**How to complete this task:** From the line that includes "The height and width of the screenshot is (720, 1431)." to the last line of the records, inclusive, repeat each line exactly.

-------- Material provided --------

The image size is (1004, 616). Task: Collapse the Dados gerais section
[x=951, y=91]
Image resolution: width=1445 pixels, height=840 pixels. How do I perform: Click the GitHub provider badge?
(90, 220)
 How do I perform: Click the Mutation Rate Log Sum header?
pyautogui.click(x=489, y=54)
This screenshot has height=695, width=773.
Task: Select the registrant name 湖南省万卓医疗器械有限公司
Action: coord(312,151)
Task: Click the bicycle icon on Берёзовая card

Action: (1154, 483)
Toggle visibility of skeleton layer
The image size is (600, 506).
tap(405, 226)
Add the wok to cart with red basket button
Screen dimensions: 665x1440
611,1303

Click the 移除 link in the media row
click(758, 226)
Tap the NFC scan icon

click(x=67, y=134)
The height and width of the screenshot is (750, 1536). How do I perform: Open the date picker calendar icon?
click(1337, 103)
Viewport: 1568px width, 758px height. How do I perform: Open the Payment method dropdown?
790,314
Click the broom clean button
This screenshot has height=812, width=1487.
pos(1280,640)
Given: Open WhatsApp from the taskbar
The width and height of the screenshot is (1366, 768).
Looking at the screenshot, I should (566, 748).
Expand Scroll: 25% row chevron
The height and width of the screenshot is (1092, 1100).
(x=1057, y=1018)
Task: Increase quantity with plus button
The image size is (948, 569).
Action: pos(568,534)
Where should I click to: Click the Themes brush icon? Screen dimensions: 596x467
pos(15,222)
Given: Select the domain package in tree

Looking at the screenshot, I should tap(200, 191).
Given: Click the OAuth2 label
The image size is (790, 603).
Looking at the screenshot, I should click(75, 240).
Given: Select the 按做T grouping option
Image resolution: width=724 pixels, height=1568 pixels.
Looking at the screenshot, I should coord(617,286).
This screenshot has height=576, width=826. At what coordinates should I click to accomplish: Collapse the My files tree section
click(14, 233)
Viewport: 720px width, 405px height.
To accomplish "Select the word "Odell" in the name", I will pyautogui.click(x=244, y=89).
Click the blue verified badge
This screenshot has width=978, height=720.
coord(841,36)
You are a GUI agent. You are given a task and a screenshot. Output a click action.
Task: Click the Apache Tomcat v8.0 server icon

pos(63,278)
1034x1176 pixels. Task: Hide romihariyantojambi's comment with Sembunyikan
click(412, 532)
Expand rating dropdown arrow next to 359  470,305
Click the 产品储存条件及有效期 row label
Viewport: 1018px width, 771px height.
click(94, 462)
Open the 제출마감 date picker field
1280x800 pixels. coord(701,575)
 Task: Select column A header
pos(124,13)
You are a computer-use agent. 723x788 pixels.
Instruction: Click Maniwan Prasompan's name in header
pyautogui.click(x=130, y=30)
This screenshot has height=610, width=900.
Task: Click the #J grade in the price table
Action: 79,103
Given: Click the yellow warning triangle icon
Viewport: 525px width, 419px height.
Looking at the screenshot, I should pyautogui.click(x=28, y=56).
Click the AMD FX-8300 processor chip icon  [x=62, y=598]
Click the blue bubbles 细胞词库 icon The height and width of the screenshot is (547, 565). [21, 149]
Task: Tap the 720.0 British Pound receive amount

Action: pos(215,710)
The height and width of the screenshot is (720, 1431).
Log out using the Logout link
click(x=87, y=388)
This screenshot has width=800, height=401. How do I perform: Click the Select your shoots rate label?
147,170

--------

**Response box:**
The height and width of the screenshot is (720, 1431).
Log out using the Logout link
click(x=87, y=388)
This screenshot has width=800, height=401. How do I perform: Click the Select your shoots rate label?
147,170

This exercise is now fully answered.